With libcurl, I think you have to set CURLOPT_SSL_VERIFYHOST to 2. If you set it to TRUE (i.e. 1), it skips part of the certificate check, rendering the whole thing trivially insecure.

Most (all?) crypto libraries have terrible APIs, or have APIs that are far too low-level to be safely used by most developers. SSL shouldn't be the easiest thing to attack, but in the current state of affairs, it often is.


Is the risk any greater with APIs (like described in the article) compared to typical username/password login systems?


A lot of API authentication is half-assed, like the examples in the article. "OAuth is hard, roll your own" is a common approach. Even with, e.g., OAuth 2, who's to say that the scheme is completely safe and that your implementation is correct?

As far as API vs. user account, it depends on the loot. An API might let me do more damage faster, or subtly lurk and alter/steal data over time. It might also be harder to detect from the UI, no "last logged in" giveaway.

Also, some API vendors recommend disabling SSL cert validation client side. Even for credit card gateways, unbelievably. Since it's a script talking to a script, no one is going to see the cert problems from a MITM until it's too late.


Saying stuff is hard is easy, and as far as I can tell, very correct about cryptography.

More useful would be actual suggestions to enable average developers to do more things with some degree of confidence. In other words, libraries, recipes and other documentation, and so on.

"Hire an expensive security guy" is probably not a feasible solution for many small startups, nor very scalable in any case.

Also, out of curiosity, in his timing attack example, the difference in time caused by the string being equal seems like it'd get absolutely swallowed up by the random nature of the universe - do those things actually work in the real world, on real servers with varying loads and numbers of users and network traffic?


Hi, author here. I would have liked to have made useful suggestions, but having made so many errors with cryptography in the past, I don't really feel qualified to do so.

I do however recommend getting in touch with tptacek and co and doing the crypto challenges. I mentioned this at the bottom of the post.

Edit: re: timing attacks, it helps if you're in the same data centre. I've never personally implemented a timing attack, so I'm hesitant to make any assertions further than that either way.


btw: isn't the scheme you posted vulnerable to replay attacks too? Much easier than the timing attack.
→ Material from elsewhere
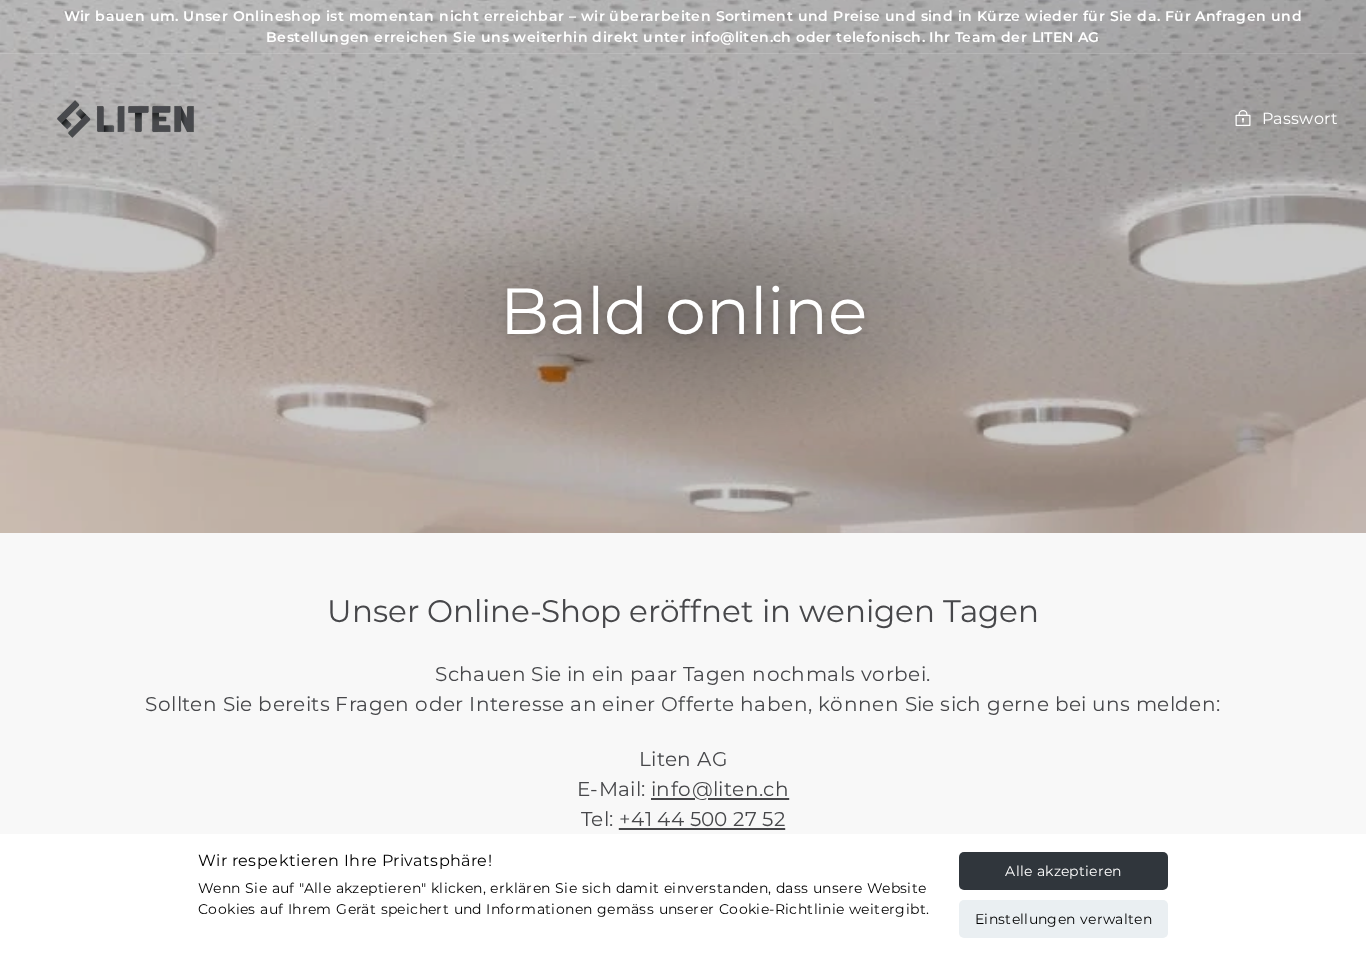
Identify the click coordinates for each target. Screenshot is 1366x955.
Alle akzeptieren (1063, 871)
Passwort (1300, 118)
edited to add: don't mean this as a nitpick. I've seen that very mistake made by two S&P 500 companies that had 'homebrew' SSO we had to integrate with.


> btw: isn't the scheme you posted vulnerable to replay attacks too? Much easier than the timing attack.

Yep, probably. In fact now that I look at it definitely, I should have gone with that instead!

I forget who said this but basically any feature that exists in TLS that doesn't exist in your hand-rolled authentication scheme is a vulnerability.


Does peer review count as a feature?


I am doing this. It looks fun.


>Also, out of curiosity, in his timing attack example, the difference in time caused by the string being equal seems like it'd get absolutely swallowed up by the random nature of the universe - do those things actually work in the real world, on real servers with varying loads and numbers of users and network traffic?

You could make each request many times, and then average them together. I don't know how many requests you'd have to make to overcome the random fluctuations though -- probably a lot.


Also, this random behavior will be significantly amplified if the host is running inside of a VM.


Unless I'm missing something, the example code will just calculate the checksum of "key:value&key:value&key:value", so actually anything with the same number of parameters will pass.

Assuming "key:value" is supposed to read "#{key}:#{value}", this may be vulnerable to a delimiter attack -- you couldn't tell the difference between {foo: 'bar', bar: 'baz'} and {foo: 'bar&bar:baz'}.


You are of course correct. Thanks! Will fix and rollout once traffic from HN/reddit dies down.


(Un)conscious (in)competence reminds me of Donald Rumsfeld's trichotomy of known knowns, known unknowns and unknown unknowns.

(highlighted here: http://www.youtube.com/watch?v=2Ex8EEv-WPs)


At $work we regularly have trainees who learn just a tiny bit of programming. We teach them not to touch cryptography if at all possible. And I don't touch it either.

When we do web development, the admins take care that the application runs over https, and authentication is handled by some LDAP thingy in the web server. The only other cryptography we use is ssh, and signing submissions to the RIPE database with PGP, and stuff transparently done by some database client libraries.

It seems to be a sweet spot where we're still flexible enough for what we do, and don't present too much attack surface.


I didn't know about Matasano's Crypto challenges. Looks like fun, going to give it a try!

http://www.matasano.com/articles/crypto-challenges/


I'm just curious: the obvious response to the first problem (message extension attack) is to include the message length in the message. If this wouldn't work, could an expert please tell me why?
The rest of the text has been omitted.